In keeping with its title, Jo Whitby – aka Laurence Made Me Cry – kept an online diary of the recording of this debut album in which she at one point noted: “As each track nears finalisation, I’m beginning to realise that I am less and less ‘folk’.” Welcome aboard anyway, Jo – it’s good to have you with us.
It is easy to see that process at work, with a simple guitar or piano starting point to most songs before one of Whitby’s cast of collaborators come to the party with additional instruments and occasional electronic beats and spoken-word vocals.
First single ‘Between Destinations’ is a prime example. Recounting a rail trip with “headphones on – two journeys in one”, it shimmers along pleasantly with Whitby musing “Is it only me that wonders, through the window, just how magical the world can be?”, while Ash “Fulco” Cooke provides backing synths as well as the exaggerated voice of the train guard on the journey to Bristolian Whitby’s adopted home town of Cardiff.
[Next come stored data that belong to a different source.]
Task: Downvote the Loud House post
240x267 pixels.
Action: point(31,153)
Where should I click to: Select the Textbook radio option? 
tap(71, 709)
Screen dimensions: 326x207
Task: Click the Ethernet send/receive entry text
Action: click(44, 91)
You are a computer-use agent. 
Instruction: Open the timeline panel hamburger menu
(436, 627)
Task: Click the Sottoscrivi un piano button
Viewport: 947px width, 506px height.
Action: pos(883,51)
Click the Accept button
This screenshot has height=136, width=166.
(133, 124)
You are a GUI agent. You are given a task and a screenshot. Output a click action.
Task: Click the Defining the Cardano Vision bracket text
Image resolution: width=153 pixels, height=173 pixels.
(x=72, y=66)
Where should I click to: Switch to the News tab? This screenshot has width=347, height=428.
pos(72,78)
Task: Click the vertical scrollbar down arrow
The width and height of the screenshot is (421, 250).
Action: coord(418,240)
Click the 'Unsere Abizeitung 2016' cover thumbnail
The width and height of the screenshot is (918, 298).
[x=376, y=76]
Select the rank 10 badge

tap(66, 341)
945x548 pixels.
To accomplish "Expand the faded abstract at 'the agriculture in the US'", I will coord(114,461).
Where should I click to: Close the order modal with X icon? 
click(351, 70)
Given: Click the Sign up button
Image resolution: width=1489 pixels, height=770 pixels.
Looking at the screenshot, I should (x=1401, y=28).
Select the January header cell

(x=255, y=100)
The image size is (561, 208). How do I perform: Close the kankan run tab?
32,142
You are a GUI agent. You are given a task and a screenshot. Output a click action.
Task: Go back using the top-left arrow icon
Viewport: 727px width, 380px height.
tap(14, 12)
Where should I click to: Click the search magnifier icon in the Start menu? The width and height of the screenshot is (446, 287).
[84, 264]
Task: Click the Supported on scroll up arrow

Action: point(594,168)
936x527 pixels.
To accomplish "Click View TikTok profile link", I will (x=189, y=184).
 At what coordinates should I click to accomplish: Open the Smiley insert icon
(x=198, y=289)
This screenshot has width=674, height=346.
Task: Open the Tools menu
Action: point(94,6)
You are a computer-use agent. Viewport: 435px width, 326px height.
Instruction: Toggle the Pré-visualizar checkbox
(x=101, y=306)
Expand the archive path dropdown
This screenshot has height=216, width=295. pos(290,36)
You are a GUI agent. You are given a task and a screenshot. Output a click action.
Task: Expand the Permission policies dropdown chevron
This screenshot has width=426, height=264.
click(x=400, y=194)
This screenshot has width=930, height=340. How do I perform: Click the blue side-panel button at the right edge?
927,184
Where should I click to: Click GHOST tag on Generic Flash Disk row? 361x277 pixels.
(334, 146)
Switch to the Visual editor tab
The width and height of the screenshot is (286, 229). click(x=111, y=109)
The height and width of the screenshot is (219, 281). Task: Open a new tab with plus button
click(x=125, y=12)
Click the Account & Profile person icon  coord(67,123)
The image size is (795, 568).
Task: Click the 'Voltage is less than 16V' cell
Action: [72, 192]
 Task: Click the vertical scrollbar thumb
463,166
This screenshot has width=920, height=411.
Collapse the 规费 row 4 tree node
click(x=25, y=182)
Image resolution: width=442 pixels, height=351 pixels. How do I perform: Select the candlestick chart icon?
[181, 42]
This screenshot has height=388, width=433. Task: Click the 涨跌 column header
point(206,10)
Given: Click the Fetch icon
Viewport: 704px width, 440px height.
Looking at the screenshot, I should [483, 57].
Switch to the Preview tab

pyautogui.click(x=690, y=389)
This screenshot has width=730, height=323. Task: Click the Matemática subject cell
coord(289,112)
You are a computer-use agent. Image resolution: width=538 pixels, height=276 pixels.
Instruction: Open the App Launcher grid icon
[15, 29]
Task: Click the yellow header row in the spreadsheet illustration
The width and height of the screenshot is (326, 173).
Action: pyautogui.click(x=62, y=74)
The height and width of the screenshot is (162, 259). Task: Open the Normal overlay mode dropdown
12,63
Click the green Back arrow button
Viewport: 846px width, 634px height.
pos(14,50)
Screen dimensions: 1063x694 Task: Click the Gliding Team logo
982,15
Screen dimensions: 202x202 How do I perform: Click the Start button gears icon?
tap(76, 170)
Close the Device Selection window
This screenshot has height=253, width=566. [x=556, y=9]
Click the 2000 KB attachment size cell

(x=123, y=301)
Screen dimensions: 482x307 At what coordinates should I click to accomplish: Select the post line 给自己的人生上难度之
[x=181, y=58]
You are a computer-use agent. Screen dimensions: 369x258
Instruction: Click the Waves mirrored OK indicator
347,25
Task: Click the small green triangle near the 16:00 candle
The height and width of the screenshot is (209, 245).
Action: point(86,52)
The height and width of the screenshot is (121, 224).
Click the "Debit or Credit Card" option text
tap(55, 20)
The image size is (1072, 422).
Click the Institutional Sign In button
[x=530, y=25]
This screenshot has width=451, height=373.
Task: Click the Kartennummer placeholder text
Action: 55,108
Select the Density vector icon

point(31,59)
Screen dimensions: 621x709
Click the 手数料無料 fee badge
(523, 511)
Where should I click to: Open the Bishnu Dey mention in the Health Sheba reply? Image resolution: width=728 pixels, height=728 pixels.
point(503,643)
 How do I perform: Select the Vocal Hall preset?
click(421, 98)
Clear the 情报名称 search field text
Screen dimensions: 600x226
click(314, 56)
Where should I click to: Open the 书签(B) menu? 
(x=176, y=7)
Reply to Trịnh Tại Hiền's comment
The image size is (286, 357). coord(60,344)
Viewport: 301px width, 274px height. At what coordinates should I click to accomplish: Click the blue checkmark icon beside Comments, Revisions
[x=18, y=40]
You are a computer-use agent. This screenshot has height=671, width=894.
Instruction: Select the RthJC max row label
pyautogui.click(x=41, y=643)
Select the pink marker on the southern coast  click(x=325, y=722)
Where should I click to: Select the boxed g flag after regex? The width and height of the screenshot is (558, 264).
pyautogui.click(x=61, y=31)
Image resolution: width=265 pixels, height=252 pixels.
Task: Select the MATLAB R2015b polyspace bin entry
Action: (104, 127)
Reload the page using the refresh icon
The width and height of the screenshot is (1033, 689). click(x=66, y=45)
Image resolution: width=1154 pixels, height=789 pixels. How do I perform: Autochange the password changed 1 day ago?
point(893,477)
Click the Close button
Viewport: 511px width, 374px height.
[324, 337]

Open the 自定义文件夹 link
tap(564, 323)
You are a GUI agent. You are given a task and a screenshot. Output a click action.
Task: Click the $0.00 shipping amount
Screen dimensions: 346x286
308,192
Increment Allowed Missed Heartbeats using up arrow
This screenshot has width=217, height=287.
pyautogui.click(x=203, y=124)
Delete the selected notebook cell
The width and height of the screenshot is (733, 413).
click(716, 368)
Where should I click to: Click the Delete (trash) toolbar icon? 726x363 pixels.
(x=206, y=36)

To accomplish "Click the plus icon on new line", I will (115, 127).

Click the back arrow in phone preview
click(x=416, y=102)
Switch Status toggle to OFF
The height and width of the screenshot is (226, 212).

Oddly, it is directly followed by ‘This Evening’, set on a night bus and an entirely spoken-word piece – as is Remedy, a poem backed effectively by James “Alone” Reichelt’s electronica and Cathy Fowles’ abrasive strings, Whitby appropriately stating “I am the story-teller”.
The album opens with ‘All That Patience Brings’, its twinkling loveliness at odds with a lament for lost desire and distant dreams, while ‘Last To Know’ is a beautifully simple duet with singer-guitarist Freddie Nunez and probably the album’s stand-out moment along with ‘Paper Chains’ – “slightly morbid” by Whitby’s own admission, with co-vocalist Salwa Azar “technically a ghost by the second chorus” after a fire.
With ‘Bientôt à Moi’ sung, unsurprisingly, in French and penultimate track ‘A Channelling – Northern Lights’ being two tracks bolted together, Whitby’s willingness to experiment and play around with the raw materials is a constant throughout the album, helping to elevate this from a home-made curiosity into an album of depth which rewards repeat listens.